> [TUGAS YANG DIKERJAKAN]
1. Sebutkan semua sifat yang dilekatkan pada sosok Mahbub Djunaidi dalam teks tentang tokoh-tokoh PMII.
2. Lanjutkan teks tentang pendiri dan tokoh PMII mulai setelah kalimat terakhirnya.

Sembah sujud kami persembahkan kepada 13 orang
penggagas dan pendiri PMII, mereka adalah Sahabat Cholid Mawardi, Said Budairy,
M. Sobich Ubaid, M. Makmun Syukri BA, Hilman, H. Isma’il Makky, Munsif Nahrawi,
Nuril Huda Suaidy HA, Laily Mansur, Abd. Wahab Jailani, Hisbullah Huda, M. Cholid
Narbuko, dan Ahmad Husain. Yang dengan semangat perjuangan dan keikhlasan untuk
memperjuangkan kaum muztad’afin agar mendapatkan kehidupan yang layak
ditengah arus kemerdekaan bangsa dan Negara Indonesia dalam payung PMII.
Setelah keberadaan mereka, kita tidak
akan pernah melupakan sosok almarhum Mahbub Djunaidi yang tegas, berani,
berwawasan global, dan mempunyai komitmen serta loyalitas tinggi terhadap
organisasi. Sosok itulah yang melekat pada diri kader-kader PMII pada era 60-an
sampai 90-an, dimana kader-kader PMII sangat garang dengan taring yang
tajam untuk tetap mengumandangkan kemerdekaan bagi mereka yang tertindas, baik
ditindas secara fisik maupun nonfisik (pemikiran). Dengan Jas Biru yang
berlambangkan perisai sakti PMII, sosok Mahbub Djunaidi berani meneteskan air
mata, darah, dan bahkan nyawa pun jadi taruhannya agar jembatan emas (kemerdekaan)
bangsa dan Negara ini benar-benar dirasakan oleh mereka.
Tidak hanya almarhum yang menjadi kiblat pemikiran,
gerakan, dan tindakan kader-kader PMII dalam mengentaskan penindasan-penindasan
yang kerap kali dilakukan rezim orde lama kepada masyarakat, akan tetapi PMII
juga memiliki almarhum Muhammad Zamroni, Inilah tokoh PMII, tokoh mahasiswa,
dan tokoh pemuda yang berhasil menggerakkan mahasiswa dan pemuda diseluruh
Indonesia berdemonstrasi turun ke jalan menuntut dan berhasil merontokkan rezim
orde lama. Dialah figur tokoh angkatan 66. Dialah tokoh demonstran yang
berhasil menumbangkan suatu rezim. Dialah tokoh paling populer dan terkenal
pada masanya, setelah Soekarno. Tokoh idola yang mampu menjadi “inspirator
gerakan” mahasiswa dan pemuda diseluruh Nusantara. Dialah tokoh yang berani
berdemonstrasi dan berdebat berhadap-hadapan secara langsung dengan Presiden
Soekarno.

> [CUPLIKAN DATA]
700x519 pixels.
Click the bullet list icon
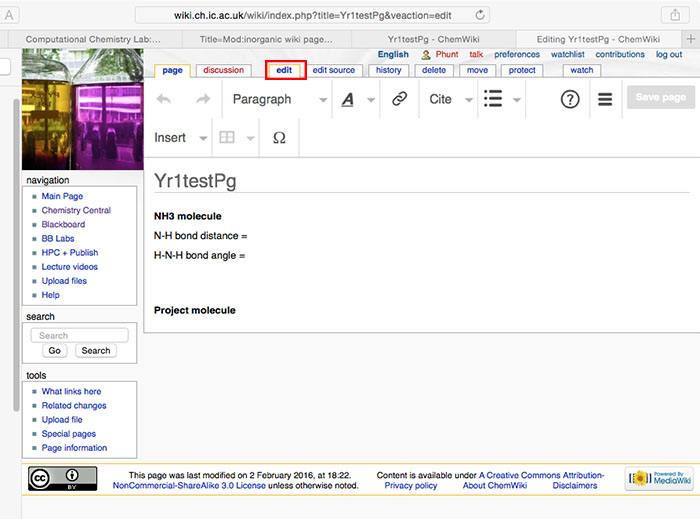point(492,99)
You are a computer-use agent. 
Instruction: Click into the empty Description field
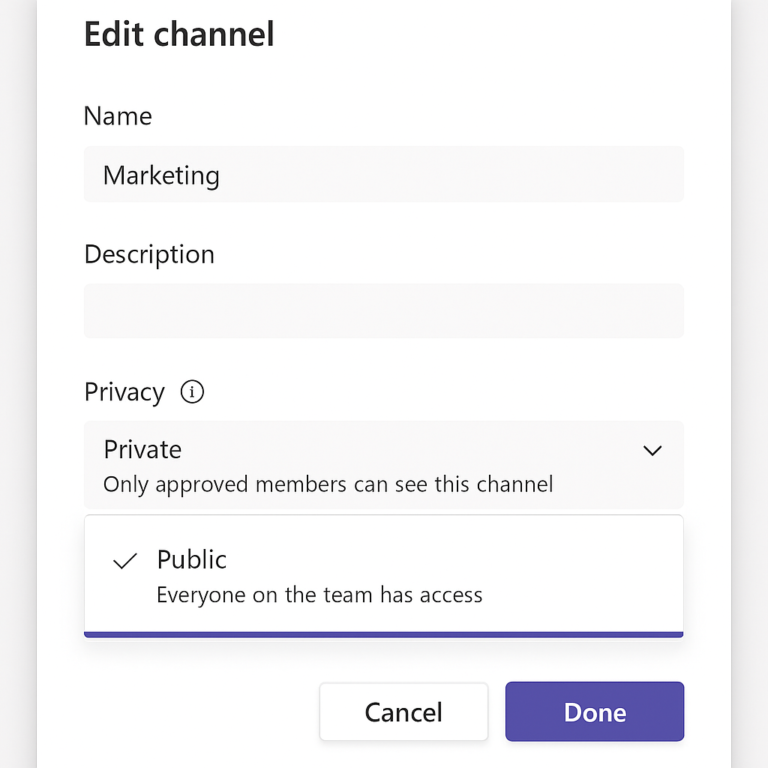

> [JAWABAN PER TUGAS]
1.
- tegas
- berani
- berwawasan global
- mempunyai komitmen serta loyalitas tinggi terhadap organisasi

2.
Tidak cukup kiranya hanya bernostalgia pemikiran
dan gerakan melalui tulisan, karena mereka menginginkan kader PMII yang mampu
mengimplementasikan pemikiran dalam sebuah gerakan yang nyata.
Akan tetapi, seiring dengan perkembangan zaman dan
masuknya globalisasi, maka seiring itupula tergerusnya pemikiran kritis
transformatif dan gerakan kader PMII yang cenderung tidak mengarah pada
substansial ide pokok yang dibawa. Hiroh intelektual dan hausnya gerakan
sosial-keagamaan sudah lama tidak terjamah oleh kader-kader PMII. Padahal kalau
dilogikakan, dengan kuantitas kader yang dimikili PMII sekarang seharusnya hiroh intelektual
dan hausnya gerakan sosial-keagamaan harus menjadi prioritas dalam setiap gerak
dan aktifitas PMII karena hal tersebut sesuai dengan tujuan PMII.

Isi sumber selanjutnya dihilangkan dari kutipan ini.